Page extract:
——

We are pleased to announce that work has begun at the cemetery! Using some of the $15,000 we have raised so far, we have started with Phase I of our preservation work. On Oct. 28th, Kreillick Conservation began the critical task of surveying the site. A team of conservators and student volunteers led by Scott Kreillick, laid out a grid of string lines over the cemetery. This grid was used to record the precise location of each monument and gravestone. The team then numbered the stones, photographed them, and recorded detailed information for each one. They also assessed the condition of the stones and prioritized them to identify those that are most vulnerable. All of the data collected will be organized into a report that will be archived, ensuring the preservation of this precious information. If something bad were to happen, like a tree falling down, the report will help us put things back where they belong.
Special thanks to conservators Scott Kreillick, Allison Kreillick, Gabriel Harrison and volunteers Mandi Rush, Shannon Anastas, Jillian Tugya.
Please join us for a volunteer clean up as we prepare to begin Phase I of the preservation work. meet us at the cemetery on Saturday, October 19th from noon to 4:oo. The work will involve pulling weeds, raking leaves, and removing debris from within the graveyard. The bulk of this work will be done by hand to prevent damaging the stones with power tools. Please bring gloves and wear long pants and sturdy shoes. Rakes, clippers and other hand tools will be provided but feel free to bring your own. Rain date is the following week October 26. We are looking forward to seeing you!
On Saturday, September 8th volunteers, led by Jack Yeakel, gathered at the cemetery to deal with a collapsed portion of the stone wall. A 30 foot section of the wall came down in 2011, toppling into the graveyard. Using wheelbarrows, buckets and elbow grease, the crew moved several tons of debris to an area outside of the graveyard. The salvaged stone will be used for future wall repair. The volunteers also collected fallen branches, pulled weeds and picked up litter. Thank you to all those who braved the heat, your effort made the cemetery safer and cleaner for our up-coming tours. A round of applause for all those involved:
Gina Yeakel Boll
Alex Van Haute
“what should we do next?”

——

Extracted material:
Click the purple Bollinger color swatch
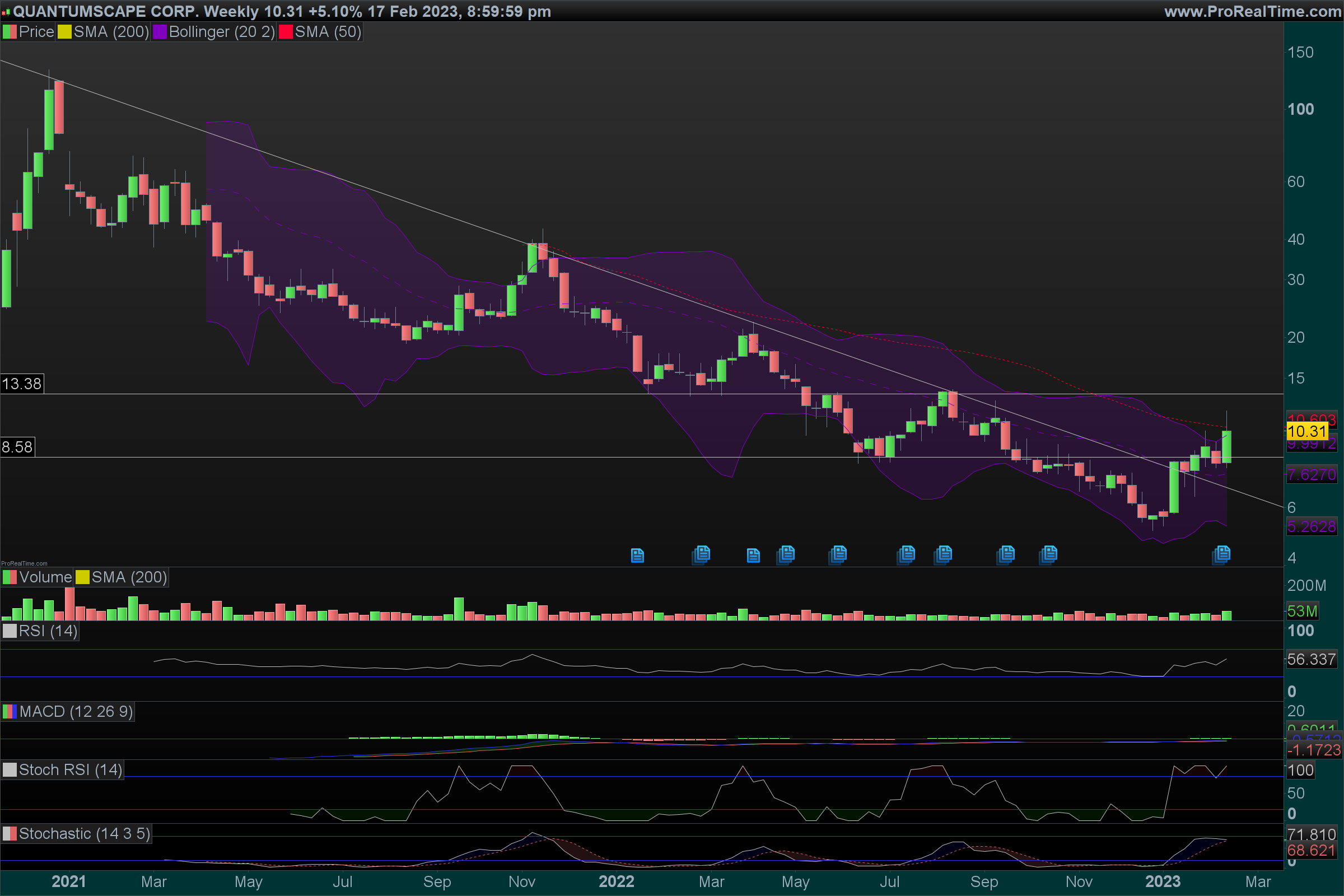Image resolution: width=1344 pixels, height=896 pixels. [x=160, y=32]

——

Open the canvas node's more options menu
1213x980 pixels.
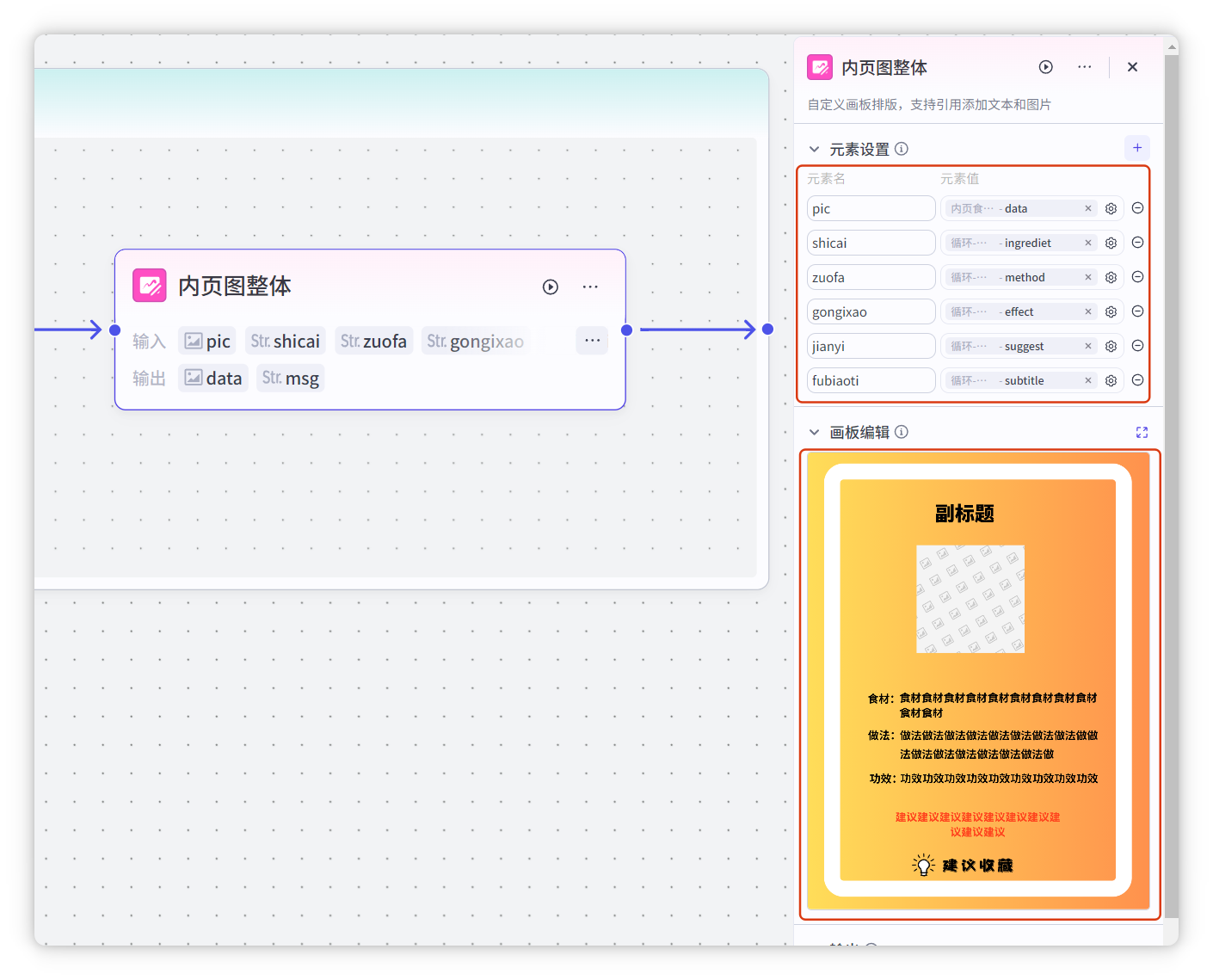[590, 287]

——

To be done: Reproduce verbatim the part of the cemetery preservation update that opens with the words containing "Special thanks to" and closes with "to seeing you!". Rely only on the cemetery preservation update, not on the data.

The response:
Special thanks to conservators Scott Kreillick, Allison Kreillick, Gabriel Harrison and volunteers Mandi Rush, Shannon Anastas, Jillian Tugya.
Please join us for a volunteer clean up as we prepare to begin Phase I of the preservation work. meet us at the cemetery on Saturday, October 19th from noon to 4:oo. The work will involve pulling weeds, raking leaves, and removing debris from within the graveyard. The bulk of this work will be done by hand to prevent damaging the stones with power tools. Please bring gloves and wear long pants and sturdy shoes. Rakes, clippers and other hand tools will be provided but feel free to bring your own. Rain date is the following week October 26. We are looking forward to seeing you!